The FBI, Japan’s National Police Agency, and the UN are working together to track the money. They’ve frozen wallets. They’ve named names. They’ve issued public alerts.

But enforcement is hard. North Korea doesn’t have extradition treaties. Its hackers operate from safe zones inside China and Russia. Even if you identify them, you can’t arrest them.

Crypto platforms are responding. Many now require:

• Multi-signature wallets (requiring 3+ approvals to move funds)
• Behavioral monitoring (flagging unusual login times or locations)
• Employee training on social engineering (like the LinkedIn scam)
• Real-time blockchain analysis tools (to detect suspicious transfers)

Still, the attackers adapt. They’ve started using privacy coins like Monero and Zcash to hide transactions. They’ve built fake DeFi protocols to launder stolen funds. They’re always one step ahead.

What This Means for You

If you hold crypto, this isn’t just about big exchanges.
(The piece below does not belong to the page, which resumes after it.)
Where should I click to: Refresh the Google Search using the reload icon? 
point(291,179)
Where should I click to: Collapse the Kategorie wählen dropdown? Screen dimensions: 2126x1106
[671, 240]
It’s about trust. Every time a platform gets hacked, confidence drops. Prices swing. Users panic. Insurance costs rise.

The real lesson? Security isn’t just about passwords. It’s about culture. It’s about how companies treat their employees, how they monitor access, and how they respond to threats.

The $5 billion stolen by North Korea didn’t vanish into thin air. It went into missiles. Into bombs. Into weapons aimed at global stability. That’s why this isn’t just a crypto story. It’s a warning.